▸ **Exercise prompt**
Take every line in the entries that includes the word "Rivières" and copy it.

▸ **Input material**

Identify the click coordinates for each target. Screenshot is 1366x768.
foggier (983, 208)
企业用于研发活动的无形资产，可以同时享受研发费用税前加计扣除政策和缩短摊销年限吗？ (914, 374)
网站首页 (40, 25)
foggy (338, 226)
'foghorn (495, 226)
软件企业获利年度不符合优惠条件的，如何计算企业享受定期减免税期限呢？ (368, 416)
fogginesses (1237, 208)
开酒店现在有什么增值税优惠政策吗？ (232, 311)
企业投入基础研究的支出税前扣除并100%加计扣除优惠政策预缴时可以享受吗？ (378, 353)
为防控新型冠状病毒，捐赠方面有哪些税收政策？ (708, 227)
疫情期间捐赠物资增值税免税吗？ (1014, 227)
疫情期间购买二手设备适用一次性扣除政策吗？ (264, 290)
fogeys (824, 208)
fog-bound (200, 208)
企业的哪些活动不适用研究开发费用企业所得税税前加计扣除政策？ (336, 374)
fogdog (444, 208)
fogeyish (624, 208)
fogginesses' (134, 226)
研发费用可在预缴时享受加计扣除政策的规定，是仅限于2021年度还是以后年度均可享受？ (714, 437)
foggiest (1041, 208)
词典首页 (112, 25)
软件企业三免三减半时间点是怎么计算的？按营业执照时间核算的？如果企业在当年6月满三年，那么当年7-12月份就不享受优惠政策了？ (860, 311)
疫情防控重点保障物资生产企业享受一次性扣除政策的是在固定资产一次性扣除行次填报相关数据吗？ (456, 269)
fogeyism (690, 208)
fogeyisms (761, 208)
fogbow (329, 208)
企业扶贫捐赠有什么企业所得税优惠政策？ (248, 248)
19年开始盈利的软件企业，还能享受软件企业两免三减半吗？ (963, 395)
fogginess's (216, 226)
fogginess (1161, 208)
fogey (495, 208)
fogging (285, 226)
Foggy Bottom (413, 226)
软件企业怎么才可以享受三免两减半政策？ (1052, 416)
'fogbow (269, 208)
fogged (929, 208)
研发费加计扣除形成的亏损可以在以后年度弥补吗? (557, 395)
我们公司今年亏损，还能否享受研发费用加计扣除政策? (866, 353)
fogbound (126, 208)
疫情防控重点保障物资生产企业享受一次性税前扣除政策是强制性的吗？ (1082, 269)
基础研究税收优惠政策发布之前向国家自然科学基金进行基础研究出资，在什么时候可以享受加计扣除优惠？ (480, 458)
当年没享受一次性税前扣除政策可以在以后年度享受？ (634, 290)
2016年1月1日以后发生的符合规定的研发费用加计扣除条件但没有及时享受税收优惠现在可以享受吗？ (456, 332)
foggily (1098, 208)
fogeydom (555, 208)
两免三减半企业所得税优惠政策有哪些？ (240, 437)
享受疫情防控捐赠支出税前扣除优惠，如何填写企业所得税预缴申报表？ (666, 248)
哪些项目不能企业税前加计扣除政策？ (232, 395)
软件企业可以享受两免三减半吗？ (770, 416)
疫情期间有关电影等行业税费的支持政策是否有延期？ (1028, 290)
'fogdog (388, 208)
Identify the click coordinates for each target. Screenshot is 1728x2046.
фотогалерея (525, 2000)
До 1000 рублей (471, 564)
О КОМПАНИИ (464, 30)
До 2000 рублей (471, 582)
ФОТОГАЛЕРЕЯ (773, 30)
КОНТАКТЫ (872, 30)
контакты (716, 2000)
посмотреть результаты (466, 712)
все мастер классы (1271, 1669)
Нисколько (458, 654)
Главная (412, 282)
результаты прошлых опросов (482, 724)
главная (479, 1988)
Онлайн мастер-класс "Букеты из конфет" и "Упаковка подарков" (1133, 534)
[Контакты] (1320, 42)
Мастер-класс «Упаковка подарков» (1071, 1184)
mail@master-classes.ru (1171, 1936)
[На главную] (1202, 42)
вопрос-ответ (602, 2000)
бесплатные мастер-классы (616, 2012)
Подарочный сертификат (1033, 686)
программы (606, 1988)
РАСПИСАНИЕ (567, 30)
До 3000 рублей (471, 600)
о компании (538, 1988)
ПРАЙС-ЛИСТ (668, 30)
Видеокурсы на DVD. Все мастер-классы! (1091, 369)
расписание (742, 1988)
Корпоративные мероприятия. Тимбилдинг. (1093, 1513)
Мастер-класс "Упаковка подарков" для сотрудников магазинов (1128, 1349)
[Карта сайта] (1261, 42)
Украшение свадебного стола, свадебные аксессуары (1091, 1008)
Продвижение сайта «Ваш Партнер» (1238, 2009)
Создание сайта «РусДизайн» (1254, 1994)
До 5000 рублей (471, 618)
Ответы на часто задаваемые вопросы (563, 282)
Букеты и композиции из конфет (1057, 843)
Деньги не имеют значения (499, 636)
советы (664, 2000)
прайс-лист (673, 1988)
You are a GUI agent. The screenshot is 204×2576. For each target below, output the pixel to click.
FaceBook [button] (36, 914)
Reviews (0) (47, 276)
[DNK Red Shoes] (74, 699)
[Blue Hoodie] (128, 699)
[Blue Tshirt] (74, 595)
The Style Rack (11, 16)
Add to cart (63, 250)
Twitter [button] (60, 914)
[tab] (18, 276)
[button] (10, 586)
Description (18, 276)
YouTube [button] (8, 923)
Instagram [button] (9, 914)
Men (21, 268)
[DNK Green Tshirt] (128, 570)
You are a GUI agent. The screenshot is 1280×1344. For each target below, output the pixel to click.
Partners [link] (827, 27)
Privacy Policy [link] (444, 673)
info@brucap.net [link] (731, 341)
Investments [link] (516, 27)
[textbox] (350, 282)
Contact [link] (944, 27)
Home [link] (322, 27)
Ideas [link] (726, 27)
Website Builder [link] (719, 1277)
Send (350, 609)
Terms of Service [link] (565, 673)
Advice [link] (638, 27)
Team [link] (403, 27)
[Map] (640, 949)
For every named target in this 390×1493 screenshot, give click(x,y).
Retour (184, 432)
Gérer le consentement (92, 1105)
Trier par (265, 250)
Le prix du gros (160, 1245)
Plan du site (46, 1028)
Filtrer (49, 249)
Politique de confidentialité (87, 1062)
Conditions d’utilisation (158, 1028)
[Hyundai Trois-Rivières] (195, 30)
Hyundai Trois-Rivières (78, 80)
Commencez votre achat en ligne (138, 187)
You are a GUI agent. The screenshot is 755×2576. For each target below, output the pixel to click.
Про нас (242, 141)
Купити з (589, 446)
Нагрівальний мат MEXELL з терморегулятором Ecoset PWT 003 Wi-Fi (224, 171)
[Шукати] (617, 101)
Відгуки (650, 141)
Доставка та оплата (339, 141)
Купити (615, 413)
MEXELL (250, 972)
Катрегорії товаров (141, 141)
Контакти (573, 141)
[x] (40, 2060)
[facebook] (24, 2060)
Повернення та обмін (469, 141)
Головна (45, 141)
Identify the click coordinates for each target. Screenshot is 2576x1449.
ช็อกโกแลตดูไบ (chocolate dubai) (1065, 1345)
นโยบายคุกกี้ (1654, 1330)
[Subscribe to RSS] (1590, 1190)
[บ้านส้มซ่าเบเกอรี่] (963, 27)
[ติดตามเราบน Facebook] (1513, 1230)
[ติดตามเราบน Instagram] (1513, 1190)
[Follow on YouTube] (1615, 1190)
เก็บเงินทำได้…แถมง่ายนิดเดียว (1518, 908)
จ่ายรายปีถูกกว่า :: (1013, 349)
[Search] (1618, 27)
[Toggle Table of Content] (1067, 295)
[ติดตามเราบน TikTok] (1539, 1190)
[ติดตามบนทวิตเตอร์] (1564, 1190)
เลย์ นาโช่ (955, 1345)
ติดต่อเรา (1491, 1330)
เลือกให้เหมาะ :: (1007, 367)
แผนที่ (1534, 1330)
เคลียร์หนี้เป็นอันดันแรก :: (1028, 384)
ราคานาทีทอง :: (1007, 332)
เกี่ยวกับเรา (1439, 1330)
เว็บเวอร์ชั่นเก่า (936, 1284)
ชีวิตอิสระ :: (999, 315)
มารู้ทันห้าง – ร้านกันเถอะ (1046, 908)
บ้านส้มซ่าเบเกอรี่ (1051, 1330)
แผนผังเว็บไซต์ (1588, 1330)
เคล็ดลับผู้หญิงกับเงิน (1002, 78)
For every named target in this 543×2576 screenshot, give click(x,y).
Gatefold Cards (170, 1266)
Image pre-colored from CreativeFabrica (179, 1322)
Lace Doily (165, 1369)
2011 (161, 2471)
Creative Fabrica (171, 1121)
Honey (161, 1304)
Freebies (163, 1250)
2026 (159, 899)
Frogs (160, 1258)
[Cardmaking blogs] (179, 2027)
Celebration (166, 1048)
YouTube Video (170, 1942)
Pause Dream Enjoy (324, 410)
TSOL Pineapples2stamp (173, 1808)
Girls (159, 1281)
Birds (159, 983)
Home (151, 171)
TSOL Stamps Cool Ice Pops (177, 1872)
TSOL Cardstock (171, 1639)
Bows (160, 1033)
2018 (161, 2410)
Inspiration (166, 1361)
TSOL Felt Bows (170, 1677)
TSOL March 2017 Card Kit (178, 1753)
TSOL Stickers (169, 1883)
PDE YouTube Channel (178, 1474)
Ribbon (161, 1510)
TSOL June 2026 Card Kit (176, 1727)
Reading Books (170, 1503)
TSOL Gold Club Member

▸ **Answer section**
[Hyundai Trois-Rivières] (195, 30)
Hyundai Trois-Rivières (78, 80)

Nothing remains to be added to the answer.